About in-path rules

When a client-side appliance with in-path rules receives a new SYN packet, the appliance attempts to match SYN packet fields—source or destination subnet, IP address, VLAN tag, TCP port—to its in-path rules. When it finds a match, the appliance treats the packet according to the settings specified in the rule. In-path rules are used only when SYN packets arrive on the LAN interface (physical in-path) or on the WAN interface (virtual in-path).
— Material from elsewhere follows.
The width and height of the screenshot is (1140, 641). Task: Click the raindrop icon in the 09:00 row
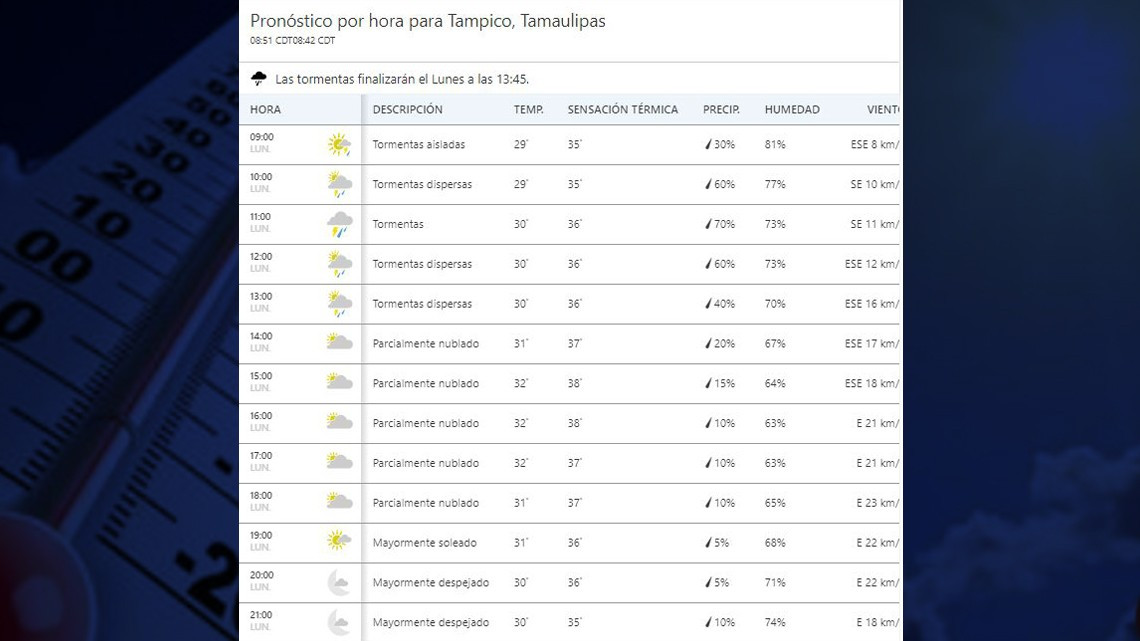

By default, appliances apply autodiscovery to connections from all IP addresses and ports that aren’t secure, interactive, or default Riverbed ports automatically finds peer. Autodiscovery automatically finds and connects a peer server-side appliance, if one exists.

In-path rules have no effect on connections that are already established. You’ll need to reset connections if you want them to match with new rules.

The appliance attempts to match rules to incoming connection requests in numerical order starting with rule 1. If the conditions set in the rule match the incoming SYN packet, then the rule is applied and the system moves on to evaluate the next packet. If the conditions set in the rule don’t match, the system consults the next rule. For example, if the conditions of rule 1 don’t match, rule 2 is consulted. If rule 2 matches the conditions, it’s applied, and no further rules are consulted.

Rules are listed in order of their specified priority. Expand a rule to access its settings. In general, list rules in this order, placing rules that use domain labels below others:

The default rule, which accelerates all traffic that has not been matched to another rule, can’t be removed and is always listed last. It maps to all IPv4 and IPv6 addresses and uses autodiscovery with correct addressing as the WAN visibility mode.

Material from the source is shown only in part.